2018年12月14日金曜日

大野界隈(4)大野町屋

大野界隈(3)の続きで、その後大野川方向に歩くと、大野の町屋が多くみられる。「山守家」は二階が低く「低町屋」で、二階は袖うだつが両側にあり古格子の上下に長押、腕木がある。一階は二段構えの出格子で、細格子と荒格子がある。庇の下にサガリがあり、出入り口は繰り上がっていて、今はガラス戸だが、以前は大戸とくぐり戸があったと思われる。



















「笹島家」は三段構えの出格子である。



















金沢の中の寿司屋としても有名な「宝生寿司」の建物も典型的な大野の町屋づくりで、壁は洒落た「紅殻色」に塗ってあり、高級感を持たせている。一度はここでお寿司を食べたいものである。



















「山守家」の向かいには、浄土真宗大谷派のお寺「名聲寺」がある。ここは、もと金沢鍛冶町にあったが、明治43年に今のところに転じた。大乗寺の塔頭で徹通が開山したもので、後年大野に再興して尼寺としたという。



















このお寺の本堂側面の屋根下は、この大野の北前船の船主の屋敷や醤油蔵と同じように押縁下見板になっていて、大野の町らしいお寺である。



















その隣にある「大野こまちなみ公園」の中のトイレの建物もここの街並みにふさわしい木造で、上の時計台は洒落たデザインのトイレだった。



















ここの公園に北前船で活躍した「丸谷伝兵衛」の旧居跡の石碑があった。



















その横に、大野の北前船で活躍した「丸屋伝衛門」について説明書きがあった。
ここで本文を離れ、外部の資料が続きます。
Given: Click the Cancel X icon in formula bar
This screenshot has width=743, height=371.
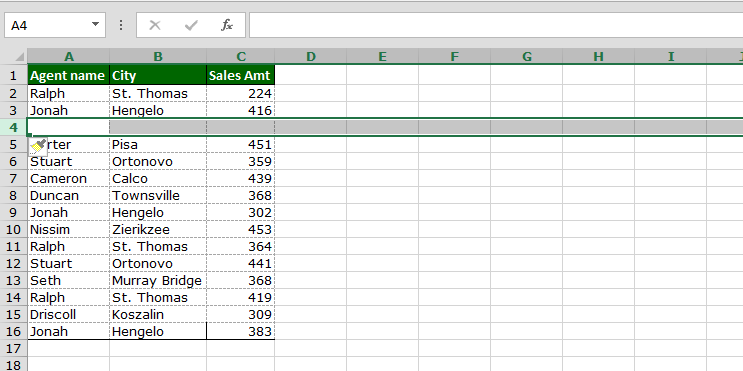Looking at the screenshot, I should [x=155, y=25].
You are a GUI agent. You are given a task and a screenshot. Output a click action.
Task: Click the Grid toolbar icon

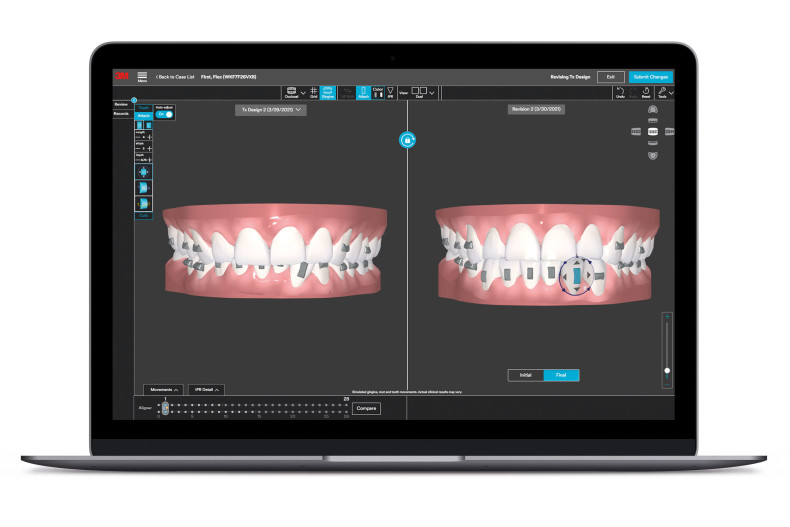(x=313, y=92)
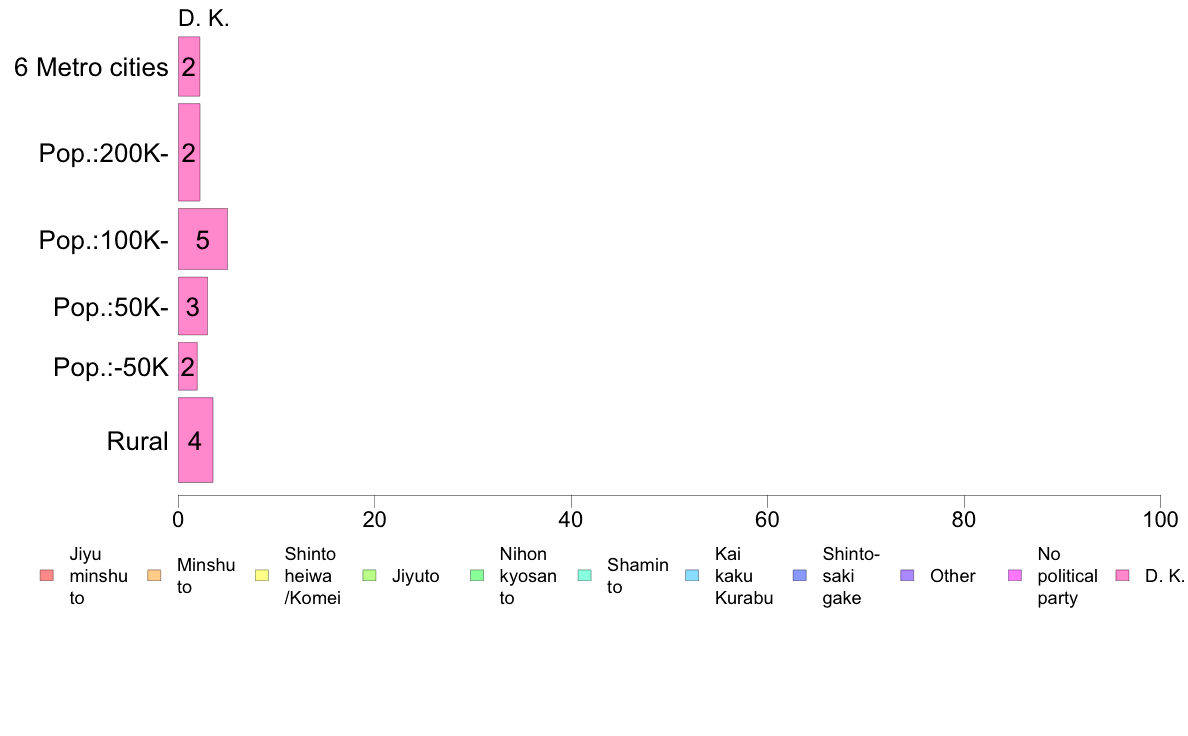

藩政期の寛政~文政(1789~1829)のころに盛業を極めた「丸屋伝衛門」は、大野港を拠点として北は北海道、東北から、西は下関を経由して大阪へ、東は江戸へと航路を広げて、大いなる富と豊かな文化を大野にもたらした。丸屋のほかに川端屋、浅黄屋など大野を代表する船主達の名は、今も日吉神社の御神灯や鳥居に見ることができるという。



















大野川沿いにある角の家「喜楽屋」も三段に分かれた屋根で、庭もきれいに手入れされていて洒落た町家である。ここは現在は使われていないように見えたが、誰か住まわれているのか気になった。



















ここの「喜楽屋」が保管している「蓮湖真景の図」は、幕末の絵師佐々木泉景作で幕末の大野の街並みが描かれているが、この頃すでに多くの家が並んでいたようだ。



















大野川にかかる「みなと橋」は、金沢港工事用の連絡橋だった。金沢港建設により、大野川は昔私が子供のころに見た様子とすっかり変わってしまった。この橋から眺める山並みは、手前の金沢市の低丘陵だけでなく奥の高い山もくっきり見える。先日の新聞に内灘からくっきり見える「立山連峰」の雪山の写真が掲載されていた。

































この橋から海側を見ると「大野灯台」が見える。白色、四角形でたかさが26.4mという。1878(明治11)年に大野町の浅勘七が私財を投じて新川の河口左岸に灯竿を建てたのは始まりで、その後1897(明治30)年に、下金石日和山灯竿が点灯されたという。現在の灯台は昭和28年に設立されたもので、日本の灯台50選にも選ばれているという。大野こまちなみフェスタなどで特別公開されるという。